[GIVEN RECORDS]
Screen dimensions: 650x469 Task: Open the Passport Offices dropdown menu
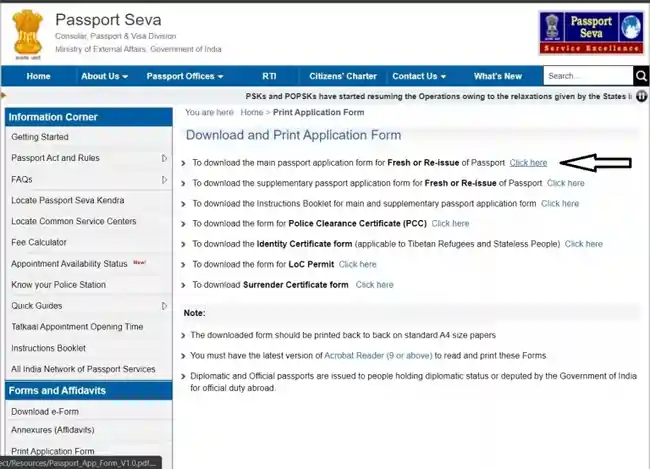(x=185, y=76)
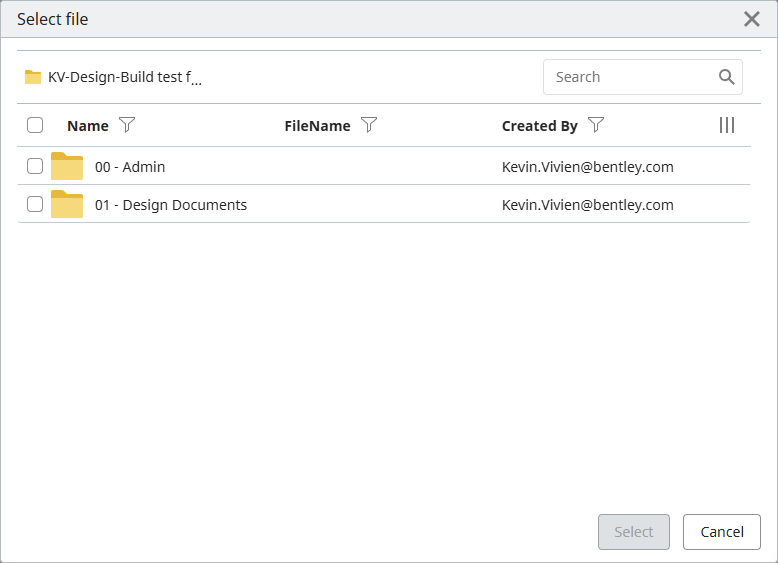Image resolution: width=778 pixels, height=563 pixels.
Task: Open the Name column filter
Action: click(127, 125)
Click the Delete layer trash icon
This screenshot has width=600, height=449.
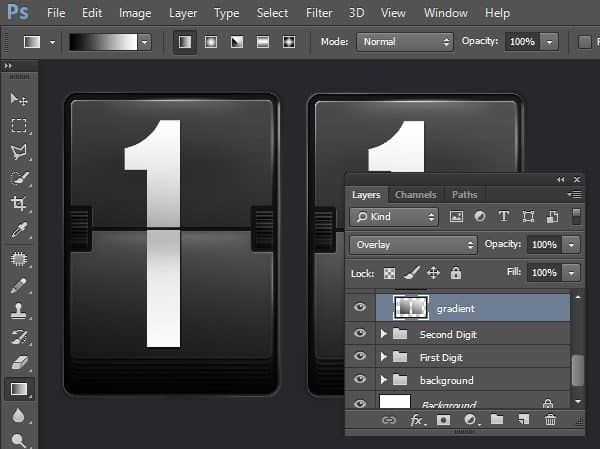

--

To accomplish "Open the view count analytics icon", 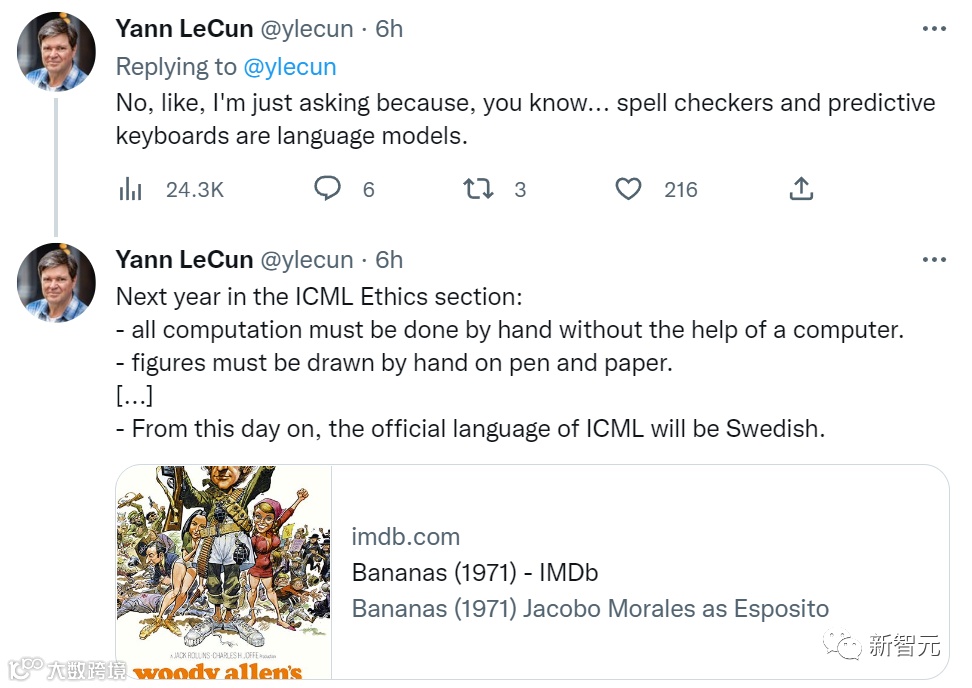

==

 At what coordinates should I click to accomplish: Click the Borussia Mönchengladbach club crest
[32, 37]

[WORK REQUIRED]
With pictures omitted, repeat the entries above word for word from the line holding "Screen dimensions: 650x469" down to the line holding "This screenshot has width=600, height=449.", keeping both of those lines.

[WRITTEN REPLY]
Screen dimensions: 650x469 Task: Open the Passport Offices dropdown menu
(x=185, y=76)
Image resolution: width=778 pixels, height=563 pixels.
Task: Open the Name column filter
Action: click(127, 125)
Click the Delete layer trash icon
This screenshot has width=600, height=449.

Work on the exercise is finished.